**Information shown:**
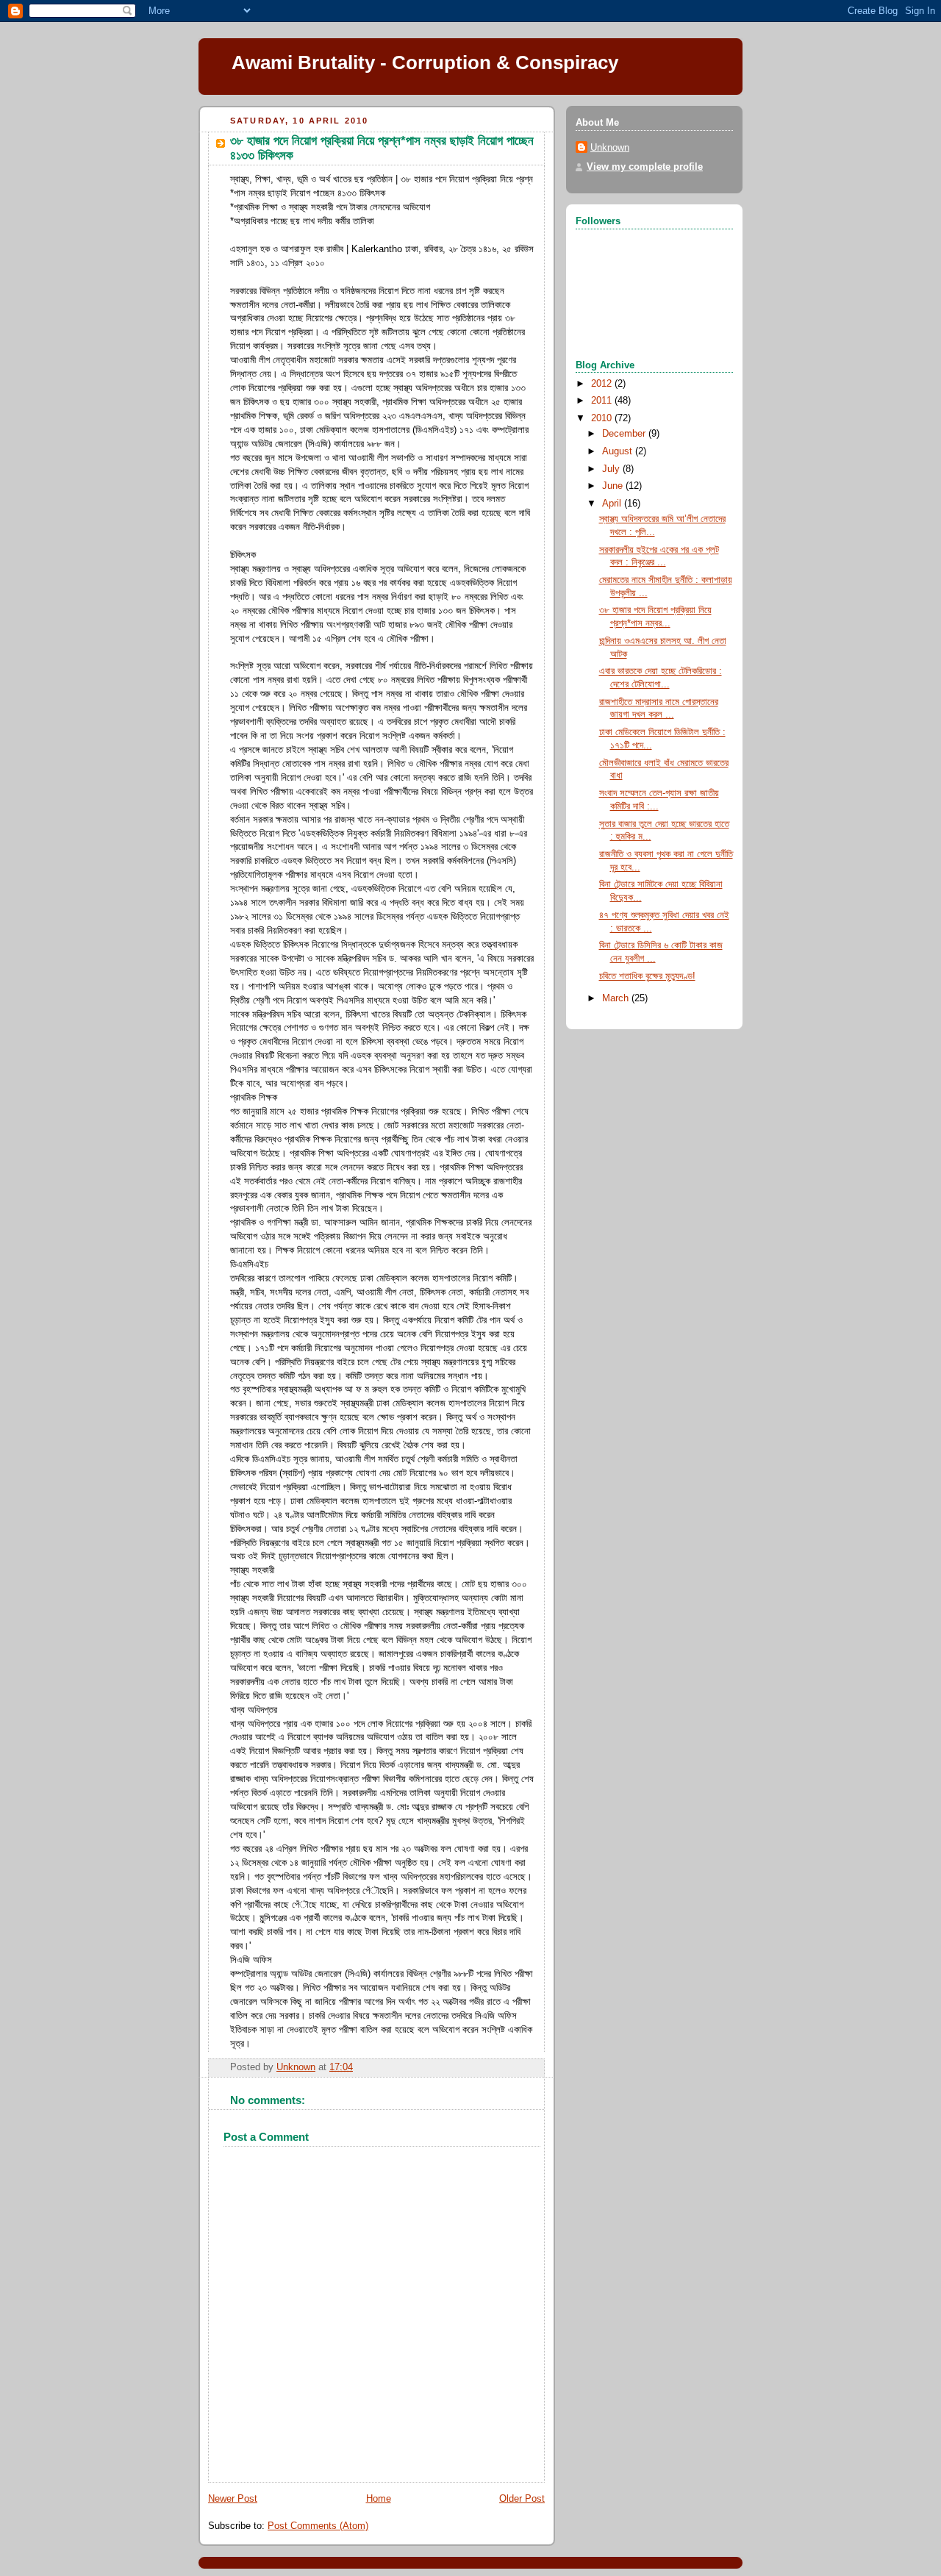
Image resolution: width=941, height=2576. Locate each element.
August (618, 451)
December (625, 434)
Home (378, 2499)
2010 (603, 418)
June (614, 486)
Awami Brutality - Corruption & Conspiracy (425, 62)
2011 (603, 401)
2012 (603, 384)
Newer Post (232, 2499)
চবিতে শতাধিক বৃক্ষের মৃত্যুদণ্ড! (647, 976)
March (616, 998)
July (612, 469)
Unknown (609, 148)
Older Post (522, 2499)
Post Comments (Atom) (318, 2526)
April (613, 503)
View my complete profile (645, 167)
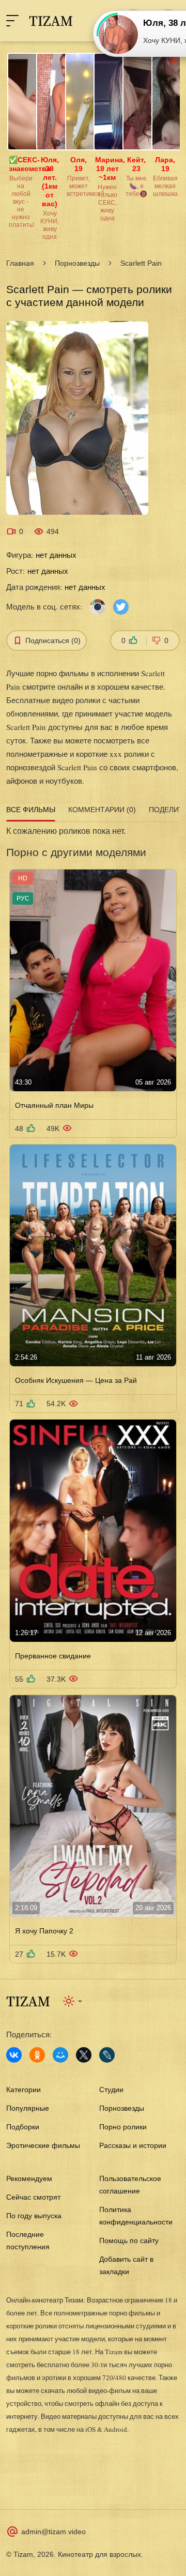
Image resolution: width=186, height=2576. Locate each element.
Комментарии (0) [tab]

**Directions:** Please return all lines above in which the string "element" is found.

**Exercise response:**
Image resolution: width=941, height=2576. Locate each element.
Image resolution: width=186, height=2576. Locate each element.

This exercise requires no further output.